Accueil Édition Abonné Dans les travées du meeting parisien de Zemmour, qui entend encore créer la « surprise »

Dans les travées du meeting parisien de Zemmour, qui entend encore créer la « surprise »

100 000 citoyens se sont réunis hier pour l'écouter place du Trocadéro


Dans les travées du meeting parisien de Zemmour, qui entend encore créer la « surprise »
Trocadéro, 27 mars 2022 © Lewis Joly/AP/SIPA

Éric Zemmour a réalisé le plus grand rassemblement de la présidentielle, à Paris place du Trocadéro, hier. Mais la plupart des commentateurs préfèrent s’attarder sur l’incident des “Macron assassin” scandés par la foule. Causeur était dans les travées.


La météo était avantageuse. Une hirondelle ne fait pas le printemps, mais Éric Zemmour semble bien avoir réussi son pari. 100 000 citoyens se sont réunis au Trocadéro pour écouter le candidat de « Reconquête ». 100 000, du moins… selon les dires du candidat ! Assurément plusieurs dizaines de milliers en tout cas, la place étant largement pleine. Les sondeurs disaient sa campagne au crépuscule depuis plusieurs semaines, elle attendait une nouvelle aurore…

Éric Zemmour était précédé derrière le pupitre par ses soutiens Marion Maréchal, Nicolas Bay, Philippe de Villiers, Jacline Mouraud, Guillaume Peltier, Laurence Trochu et beaucoup d’autres. Une polémique médiatique est née après que quelques “Macron assassin!” aient été repris un instant par une partie de la foule. Nous allons bien sûr y revenir.

Une bonne droite

Nicolas Sarkozy avait réussi un rassemblement similaire au même endroit en 2012, et la droite s’y était également réunie autour de François Fillon en 2017. Le candidat de « Reconquête » a avant tout promis à ses supporters une « surprise à venir ». « Nous allons déjouer les pronostics », leur a-t-il assuré. « J’ai choisi le Trocadéro pour venir laver les affronts de la droite, les affronts du peuple qui a le sentiment légitime qu’on lui a trop longtemps volé son vote » promettait-il hier. « Nous sommes les seuls à être de droite dans cette campagne. Nous sommes les seuls héritiers d’une droite qui aime la France, le peuple, le travail, l’ordre et l’identité. » Pour réussir son pari, le candidat a renouvelé ses appels à l’aide à des figures politiques de droite qui pourraient se reconnaitre naturellement dans son discours, et les a fait applaudir par la foule : Eric Ciotti, François-Xavier Bellamy, Laurent Wauquiez, Nadine Morano et même Jordan Bardella.
********
Consigne :: Poursuivez l'article ci-dessus sur le meeting d'Éric Zemmour au Trocadéro, en reprenant juste après sa dernière phrase.

Données affichées ::
********
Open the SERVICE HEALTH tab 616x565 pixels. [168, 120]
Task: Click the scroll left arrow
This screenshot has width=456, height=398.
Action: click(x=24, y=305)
********
Réponse attendue ::
À deux semaines du premier tour, le candidat s’est dit lassé de tous ceux qui trouvent son discours trop dur, trop martial : « certains s’indignent de ma fermeté. Ce qui m’indigne, moi, ce ne sont pas les mots, ce sont les drames quotidiens que vous subissez » s’est-il justifié, ajoutant : « la crainte de la fin de la France, c’est le malheur indéfinissable de se sentir étranger dans son propre pays, l’horreur devant les victimes qui se multiplient, le désespoir devant une classe politique si lâche. »

Catherine et Armelle, militantes issues de LR, se disent déçues par l’abandon des « valeurs sociétales par leur parti ».

A lire ensuite: Éric Zemmour: «J’arracherai la culture aux griffes de la gauche»

Les générations se rencontrent. Antoine, 18 ans, lycéen venu de Dijon, et Michel, ancien dirigeant de société vivant en banlieue parisienne échangent sur les raisons de leur vote. Le premier incrimine l’insécurité et l’immigration ; le second la perdition morale de la société.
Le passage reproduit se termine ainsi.